Some people think it is gone. But it is like the Railway Cup

“Some of the players said they enjoyed giving coaching sessions to local youngsters on the tours. But the matches had become a bit of a joke. So a decision has to be made. I think it depends. There is willingness there among the players to keep the tour going. But the GAA and All Stars would have to make a real effort to find a slot for it that wouldn’t impinge on other things.

"The Middle East and Far East is where the focus is now rather than the United States. And the other thing is that the focus of the tour has changed.

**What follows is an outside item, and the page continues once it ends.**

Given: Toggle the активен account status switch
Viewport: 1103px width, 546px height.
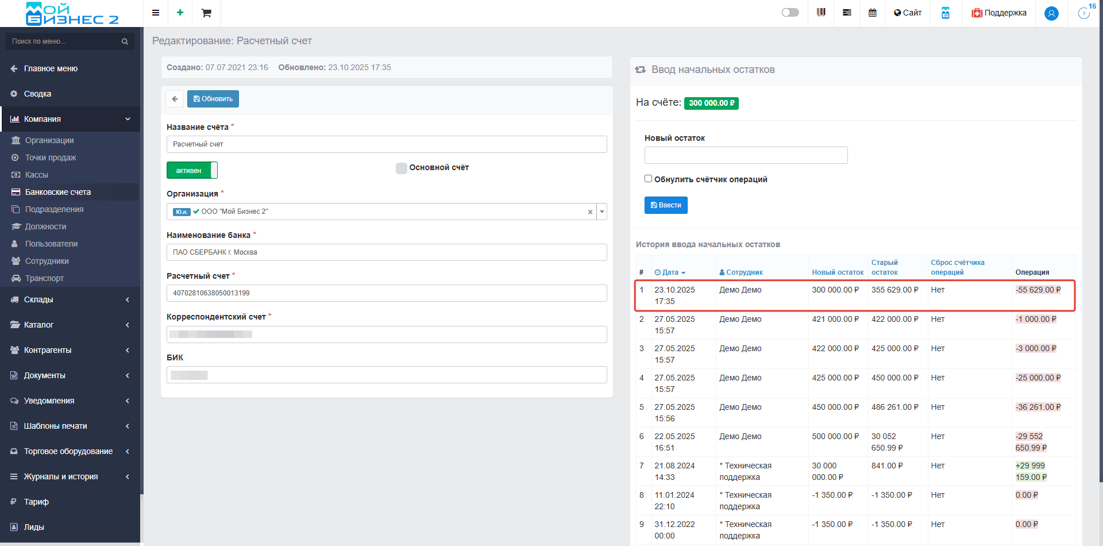Looking at the screenshot, I should click(192, 171).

It became more of a reward for the players - and for wives and partners as well. Which is not the way it started out.

“So decisions have to be made about it. Some people think it is gone. But it is like the Railway Cup. The players wanted it to continue for years even though nobody was turning up. And the players notionally still want this to continue.”

The All Star scheme itself remains in good stead. It’s clear from the interviews with more recent recipients that receiving an All Star is regarded as a milestone achievement, even for those who went on to be garlanded with record awards.

The Dunne sisters were forced to conduct the last few interviews on zoom and their plans for a party to match the wilder excesses of the All Star nights were reluctantly scotched because of pandemic protocols.

This year’s All Star awards night was also a reduced, virtual event. But the return of black tie nights and flashbulbs and unfettered glamour will be a sign that the country has returned to some kind of normality.